Surgical Outcome of Renal Cell Carcinoma with Tumor Thrombus Extension into Inferior Vena Cava and Right Atrium (Beating Heart Removal of Level 4 Thrombus): A Challenging Scenario

Main Article Content

Abdul Khawaja
Khalid Sofi
Yasir Dar
Muzaain Khateeb
Javeed Magray
Abdul Waheed
Sajad Malik
Arif Hamid Bhat
Mohd. Saleem Wani
Akbar Bhat

Keywords

Abstract

Aim: “To evaluate oncological and surgical outcomes of different levels of tumor thrombus and tumor characteristics secondary to renal cell carcinoma (RCC)”.
Materials and Methods: Retrospective review from 2013 to 2020 of 34 patients who underwent radical nephrectomy with thrombectomy for RCC with tumor thrombus extending into the inferior vena cava (IVC) and right atrium (RA) at our center. Level I and most level II tumors were removed using straight forward occluding maneuvers with control of the contralateral renal vein. None of the patients had level III tumor extensions in our study group. For level IV thrombus, a beating heart surgery using a simplified cardiopulmonary bypass (CPB) technique was used for retrieval of thrombus from the right atrium.

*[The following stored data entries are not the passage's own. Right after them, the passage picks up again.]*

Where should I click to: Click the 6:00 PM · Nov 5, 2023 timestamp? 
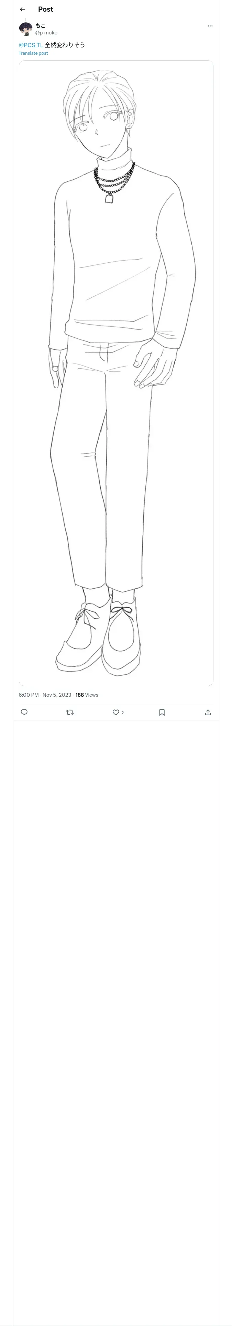coord(45,695)
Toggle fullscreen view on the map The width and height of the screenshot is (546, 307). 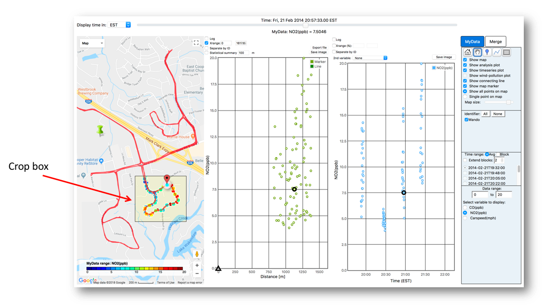196,43
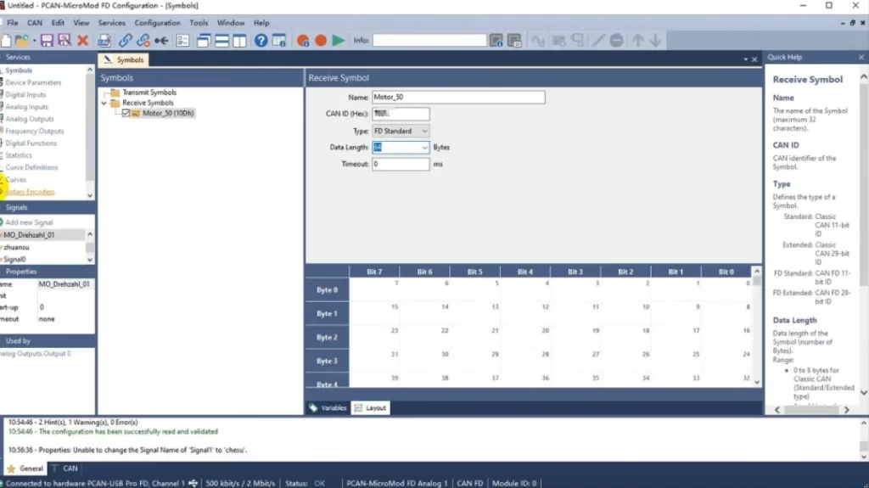
Task: Uncheck the Motor_50 symbol checkbox
Action: pyautogui.click(x=126, y=113)
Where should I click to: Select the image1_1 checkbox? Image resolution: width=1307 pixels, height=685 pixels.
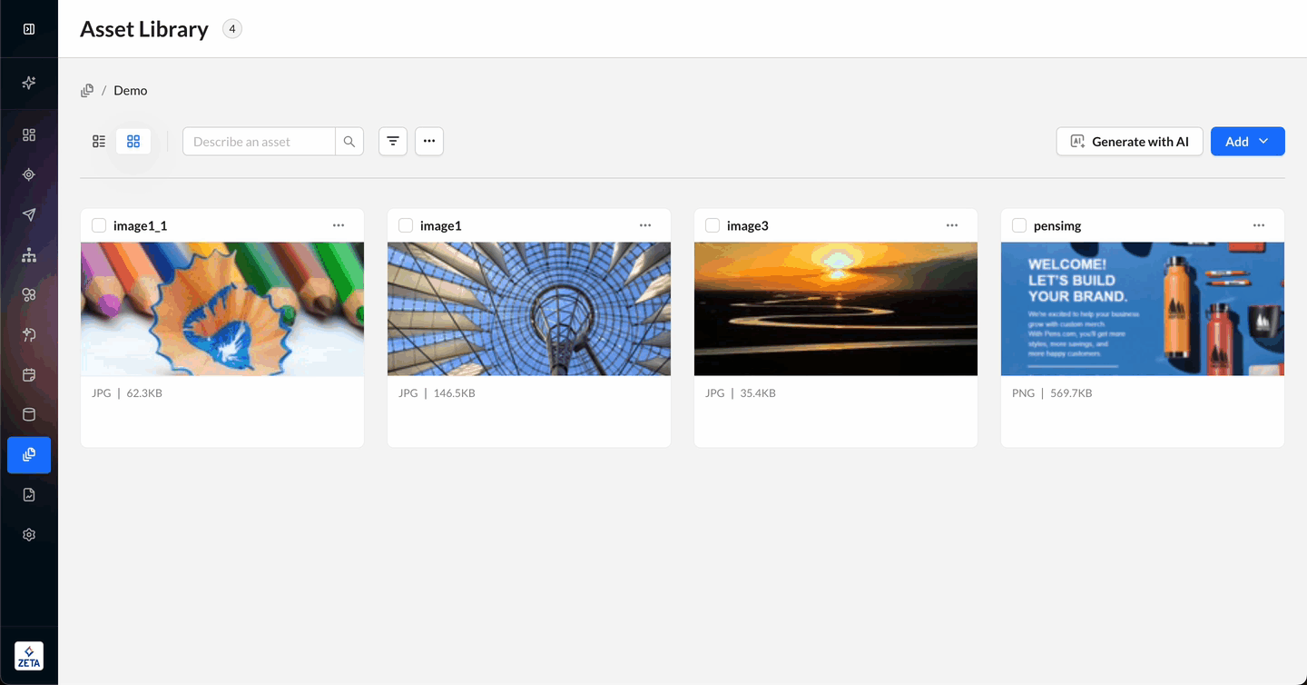click(x=99, y=225)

Results: “Of the 34 patients with thrombus”, 19 patients had level I, 12 patients had level II, none had level III, and three patients had level IV thrombus. Two patients required simplified CPB. Another patient with level IV thrombus CPB, was not attempted in view of refractory hypoten-sion intraoperatively. Pathological evaluation showed clear-cell carcinoma in 67.64%, papillary carcinoma in 17.64%, chromophobe in 5.8%, and squamous cell carcinoma in 8.8% of cases. Left side thrombectomy was difficult surgically, whereas right side thrombectomy did not have any sur-vival advantage. Mean blood loss during the procedure was 325 mL, ranging from 200 to 1000 mL, and mean operative time was 185 min, ranging from 215 to 345 min. The immediate postoperative mortality was 2.9%. Level I thrombus had better survival compared to level II thrombus.


Conclusion: Radical nephrectomy with tumor thrombectomy remains the mainstay of treatment in RCC with inferior venacaval extension. The surgical approach and outcome depends on primary tumor size, location, level of thrombus, local invasion of IVC, any hepato-renal dysfunction or any associated comorbidities. The higher the level of thrombus, the greater is the need for prior optimization and the adoption of a multidis-ciplinary approach for a successful surgical outcome.